As of April 1, only 184 people in the province were receiving complex-care housing services; 17 of them in Victoria. 

The email Stubbs sent me was familiar in its end-of-the-year delivery of bad news (another December with Simon stuck in the hospital), but remarkable in its desperation. “SS has 0 quality of life!” she wrote.

Following Simon’s overdose, Island Health had transferred him to the hospital's psychiatric intensive care unit (1N), where he was being held involuntarily under the Mental Health Act.
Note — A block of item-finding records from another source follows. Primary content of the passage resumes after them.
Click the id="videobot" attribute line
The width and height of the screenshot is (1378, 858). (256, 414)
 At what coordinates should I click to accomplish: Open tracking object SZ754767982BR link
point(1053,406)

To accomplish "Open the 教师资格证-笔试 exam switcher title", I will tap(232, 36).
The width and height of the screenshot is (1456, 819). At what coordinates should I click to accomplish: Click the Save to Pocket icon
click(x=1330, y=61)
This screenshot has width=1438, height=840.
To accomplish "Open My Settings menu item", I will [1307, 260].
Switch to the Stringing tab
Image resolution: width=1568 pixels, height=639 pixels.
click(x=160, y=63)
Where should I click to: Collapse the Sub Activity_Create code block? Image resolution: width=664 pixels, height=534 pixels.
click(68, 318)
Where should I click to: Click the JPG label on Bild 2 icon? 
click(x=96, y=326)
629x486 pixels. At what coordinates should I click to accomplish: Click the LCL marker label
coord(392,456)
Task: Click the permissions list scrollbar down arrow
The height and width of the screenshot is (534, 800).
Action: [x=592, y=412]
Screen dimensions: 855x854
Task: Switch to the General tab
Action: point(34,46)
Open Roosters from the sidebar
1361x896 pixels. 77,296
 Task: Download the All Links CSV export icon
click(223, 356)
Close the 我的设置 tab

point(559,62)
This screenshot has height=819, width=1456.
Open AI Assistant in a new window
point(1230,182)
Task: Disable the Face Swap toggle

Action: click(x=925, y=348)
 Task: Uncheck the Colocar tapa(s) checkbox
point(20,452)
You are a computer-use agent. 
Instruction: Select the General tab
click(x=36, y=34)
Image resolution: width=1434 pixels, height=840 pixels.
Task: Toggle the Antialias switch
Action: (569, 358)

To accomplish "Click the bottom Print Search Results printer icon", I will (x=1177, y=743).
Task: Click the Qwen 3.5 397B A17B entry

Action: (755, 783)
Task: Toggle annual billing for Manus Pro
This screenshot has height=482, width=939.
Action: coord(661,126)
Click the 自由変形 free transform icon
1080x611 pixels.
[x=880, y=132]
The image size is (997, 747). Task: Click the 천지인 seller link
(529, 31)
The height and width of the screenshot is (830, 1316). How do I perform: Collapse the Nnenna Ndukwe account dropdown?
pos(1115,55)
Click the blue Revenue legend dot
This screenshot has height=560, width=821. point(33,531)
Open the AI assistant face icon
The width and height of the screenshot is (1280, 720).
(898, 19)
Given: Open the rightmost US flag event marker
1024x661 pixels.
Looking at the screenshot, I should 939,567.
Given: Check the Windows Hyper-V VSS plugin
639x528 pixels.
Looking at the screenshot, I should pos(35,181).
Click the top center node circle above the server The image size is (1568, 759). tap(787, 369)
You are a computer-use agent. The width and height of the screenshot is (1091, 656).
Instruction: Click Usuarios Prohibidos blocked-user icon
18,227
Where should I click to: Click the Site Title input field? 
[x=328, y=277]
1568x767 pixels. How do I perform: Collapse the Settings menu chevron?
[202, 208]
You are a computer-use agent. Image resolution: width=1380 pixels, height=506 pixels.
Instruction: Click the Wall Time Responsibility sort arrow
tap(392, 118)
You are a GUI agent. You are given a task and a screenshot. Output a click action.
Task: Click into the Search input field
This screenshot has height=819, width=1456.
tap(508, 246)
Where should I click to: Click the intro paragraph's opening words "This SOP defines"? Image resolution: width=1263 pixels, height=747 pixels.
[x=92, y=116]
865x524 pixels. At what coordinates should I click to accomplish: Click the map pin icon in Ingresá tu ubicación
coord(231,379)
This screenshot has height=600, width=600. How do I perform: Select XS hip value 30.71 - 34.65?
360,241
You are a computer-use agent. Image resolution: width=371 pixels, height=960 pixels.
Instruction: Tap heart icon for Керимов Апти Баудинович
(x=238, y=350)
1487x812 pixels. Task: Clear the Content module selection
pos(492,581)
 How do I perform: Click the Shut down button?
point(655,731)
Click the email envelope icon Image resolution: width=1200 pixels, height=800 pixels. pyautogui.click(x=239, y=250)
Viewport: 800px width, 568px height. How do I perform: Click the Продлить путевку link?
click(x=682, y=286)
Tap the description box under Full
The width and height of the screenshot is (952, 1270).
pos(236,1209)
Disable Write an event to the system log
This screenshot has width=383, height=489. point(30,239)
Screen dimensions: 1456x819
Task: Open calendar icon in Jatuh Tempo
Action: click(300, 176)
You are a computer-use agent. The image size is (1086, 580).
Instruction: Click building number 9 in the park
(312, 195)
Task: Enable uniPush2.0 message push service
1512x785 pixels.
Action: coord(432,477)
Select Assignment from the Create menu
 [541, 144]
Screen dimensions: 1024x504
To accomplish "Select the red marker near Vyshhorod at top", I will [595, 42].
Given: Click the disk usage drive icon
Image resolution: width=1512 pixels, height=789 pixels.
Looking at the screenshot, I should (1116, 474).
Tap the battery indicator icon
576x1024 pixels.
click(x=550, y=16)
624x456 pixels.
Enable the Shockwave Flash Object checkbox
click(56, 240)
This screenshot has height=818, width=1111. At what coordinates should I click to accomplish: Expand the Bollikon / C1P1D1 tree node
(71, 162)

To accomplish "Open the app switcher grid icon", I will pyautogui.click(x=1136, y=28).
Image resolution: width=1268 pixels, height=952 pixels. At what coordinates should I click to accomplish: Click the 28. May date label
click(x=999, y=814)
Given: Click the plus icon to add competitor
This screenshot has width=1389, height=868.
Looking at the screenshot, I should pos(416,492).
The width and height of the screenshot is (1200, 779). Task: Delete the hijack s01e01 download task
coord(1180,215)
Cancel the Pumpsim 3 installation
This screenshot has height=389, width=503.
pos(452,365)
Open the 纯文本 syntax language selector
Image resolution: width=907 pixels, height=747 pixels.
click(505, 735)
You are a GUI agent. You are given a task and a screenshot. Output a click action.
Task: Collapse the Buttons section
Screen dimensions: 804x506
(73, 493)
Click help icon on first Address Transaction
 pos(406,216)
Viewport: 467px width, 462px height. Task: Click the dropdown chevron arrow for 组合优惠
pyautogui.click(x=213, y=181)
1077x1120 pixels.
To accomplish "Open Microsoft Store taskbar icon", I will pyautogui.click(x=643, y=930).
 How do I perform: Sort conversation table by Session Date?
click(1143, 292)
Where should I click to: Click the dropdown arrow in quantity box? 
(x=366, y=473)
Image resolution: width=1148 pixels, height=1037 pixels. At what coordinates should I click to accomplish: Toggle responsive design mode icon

On the less restrictive unit of 1S, he’d at least managed to create a life within the confines of the hospital that allowed for creative nourishment, study, and family. The life came with limitations, and it wasn’t all he wanted, but he’d been able to regularly spend time outside the hospital setting for voice lessons and to attend a course on medical terminology at Camosun College. He also left the hospital to help his grandmother grocery shop, to work out, and to assist with the sound for a live production of The Rocky Horror Show at the McPherson Playhouse. 

Now, he could no longer do any of those things. He wasn’t allowed out of the hospital, even with supervision. He could take in fresh air but only in small doses, and only while standing on a small, viewless patio. Access to it was through the visiting room and was denied any time a patient on the unit was threatening to escape, which happened “very often,” according to Simon.

The new situation burdened Simon’s connection to his family. With his cell phone taken away for his own safety, he couldn’t call his family at will. Visits had to be planned in advance, were confined to a visiting room, and were limited to one hour. Minors weren’t allowed on the unit, a rule that kept him from seeing his 15-year-old brother.

Simon’s freedoms were so restricted that Stubbs thought of him as being in “psychiatric jail.” 

And there was no end in sight. 

****

I accompanied Stubbs on a visit to Simon a few days after receiving her email.  A staff member greeted us at the door to the psychiatric ICU and then led us down a hallway and into a cheerless room with low ceilings and fluorescent lighting. A white board hung over a couch. A piano, pushed up against the same wall, was missing a bench.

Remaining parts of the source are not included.